In this article I’ll reveal a dozen ideas I gleaned from Richard Louv’s book, Last Child in the Woods, which champions a better way for kids to live—with nature.
In a 2010 study, the Kaiser Family Foundation found that the average young American (ages 8-18) spends practically every waking minute—except for time in school—using a smartphone, computer, television or other electronic device.
Sadly, the quality of life isn’t measured by how many Facebook friends we have, or how well our kids play Wii games or how many songs they have on their iPod. One way to measure is by what we have lost or traded.
As a parent, Last Child in the Woods is one of the most important books you’ll ever read. It sparks a challenging conversation about kids growing up in a culture detached from nature, and makes a strong case for children playing in the great outdoors.
Perhaps you grew up taking nature’s gifts for granted. You assumed that your children and their children would cherish these gifts forever. Instead, what you see is a generation that suffers from what Louv calls nature-deficit disorder.
In this video, author Richard Louv discusses his book, Last Child in the Woods.
Paul, a character in the book and a fourth-grader in San Diego, puts it this way: “I like to play indoors ‘cause that’s where all the electrical outlets are.”
For many children in America, playing in nature is unproductive, off-limits, alien or even dangerous. They’ve been taught to avoid the woods and fields and to stay home. But even they know that something is missing.

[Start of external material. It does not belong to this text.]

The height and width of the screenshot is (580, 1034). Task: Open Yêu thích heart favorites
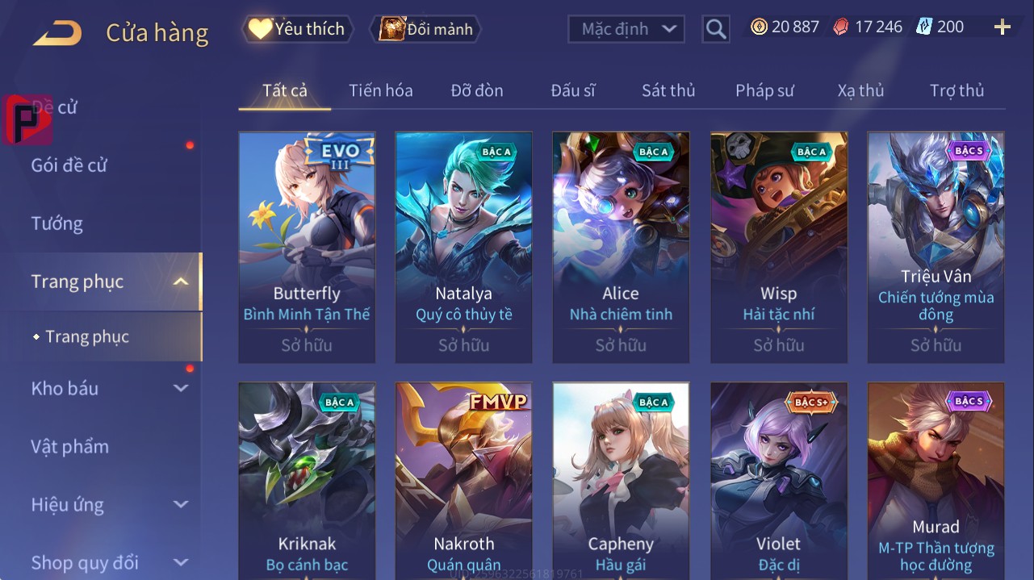296,29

Perhaps this is best exemplified by the author’s young son when he asks, “Dad, how come it was more fun when you were a kid?” When Louv asks him what he means, the boy says, “Well you’re always talking about your woods and tree houses and how you used to ride that horse near the swamp.”
But it’s actually well-meaning parents and educators (usually under the influence of the media) who send messages that make it difficult for children to be outside. “Oh, it’s too dangerous.” “We don’t have time.” “You have too much homework.” “What about piano lessons?” “What about gangs and child-snatchers!”
Something Needs to Change
Louv suggests that without nature, our children’s experiences are impoverished.
Children need to live through their senses and since the natural world is the primary source of sensory stimulation, freedom to explore and play with the outdoor environment through the senses in their own space and time is essential for healthy development…
What Studies Show
Meanwhile, studies cited in the book confirm what we already know—that nature promotes the healthy development of children:
- A recent study in Denmark compared two groups of children: one in a traditional kindergarten; the other from a “nature kindergarten,” where kids stayed outdoors all day long throughout the school year. Children in the nature kindergarten were found to be more alert, better at using their motor skills and significantly more creative. In addition, the more creative children emerged as leaders in natural play areas.
- Another study suggests that nature may be a useful therapy for kids with ADHD. Some researchers now recommend that parents and educators make available more natural experiences—especially green places—to kids with ADHD to support their attention function and minimize their symptoms.
What Parents Should Know
The book has a simple message for parents—teach them to experience nature.
It’s funny how American parents say they want their kids to watch less TV, but then continue to expand opportunities for them to do exactly the opposite.
For example, do you really need a backseat flip-down video screen to entertain your kids during road trips? Believe it or not, the highway has a lot to offer.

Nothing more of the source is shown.